- TEXT PROVIDED -
Start of Block

The call mentioned above will return a MediaObjectWorkflowReport. Its workflowId field gives you a reference to the workflow that was started. Once this workflow completes, the TranscriptAnnotations will have been created. To learn how to wait for a workflow to complete, see this section.

Retrieve the transcript

Speech transcription workflows which complete succesfully deliver speech transcription results and attach those to each respective clip as multiple TranscriptAnnotation objects.

Retrieving TranscriptAnnotations is done using the query call to List all the annotations of a MediaObject with the appropriate parameters:

GET /production/{prId}/mo/{moId}/an/query?offset=0&rows=1000&sort=start ASC&fq=language:"en"&fq=funnel:TranscriptAnnotation
Query Parameter Description

fq=funnel:TranscriptAnnotation

We only want to retrieve TranscriptAnnotations, so we add a filter query on funnel.

fq=language:"en"

Another filter query is set on the language fields, to only retrieve the TranscriptAnnotations in this particular language.

offset=0 rows=1000

Keep in mind that the annotation endpoint uses paging to deliver the full set of data from the API. As such, use proper paging parameters to ensure that a complete set of transcript elements is returned (in one or more API calls).

  • The offset in the entire data set of the first result returned in this call: offset=0;

  • The number of results requested in this call as the rows parameter: rows=1000. We suggest to use no more than 1000 results per call. Requests for higher numbers might be capped by the API.

sort=start ASC

Sorting the results with increasing start times will return the transcription annotations chronologically.

The result of this call will be a sorted list of TranscriptAnnotations.

Customize the transcription process

Use a different speech transcription engine

The Limecraft Flow platform supports multiple transcription engines. The default transcription engine is Speechmatics, unless your production workspace is configured otherwise.

Users with access to an enterprise plan can also use one of the other speech transcription engines we support: Google Speech, Vocapia and Kaldi. The speechEngine parameter is used to choose the engine:

speechEngine Description

voldemort2

Vocapia

voldemort3

Speechmatics. This is usually the default engine, unless your production workspace is configured differently.

voldemort4

Google Speech

For example, the following example starts a transcription with Vocapia:

{
    "speechEngine": "voldemort2",
    "language": "en",
    "redo": true,
    "redoSingleTask": true
}

It is important to note that not all speech engines support the same languages and feature set! Refer to Speech Engines and supported features to learn more.

End of Block

- DATA BELOW -
Start of Block

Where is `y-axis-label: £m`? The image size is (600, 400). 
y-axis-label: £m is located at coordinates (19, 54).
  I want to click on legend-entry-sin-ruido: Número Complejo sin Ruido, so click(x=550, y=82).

End of Block

- WHAT TO DO -
1 – Rewrite more briefly the paragraph of the transcription page that begins "Keep in mind that the annotation endpoint", keeping its main facts.
2 – Write out the portion of the transcription page between "Sorting the results" and "list of TranscriptAnnotations.", inclusive, word for word.
The listing plays no part in the work here.

- RESULTS OF THE TASKS -
1 – The annotation endpoint delivers its data in pages, so set the paging parameters properly to get the complete set of transcript elements, which may take more than one API call.

2 –
Sorting the results with increasing start times will return the transcription annotations chronologically.

The result of this call will be a sorted list of TranscriptAnnotations.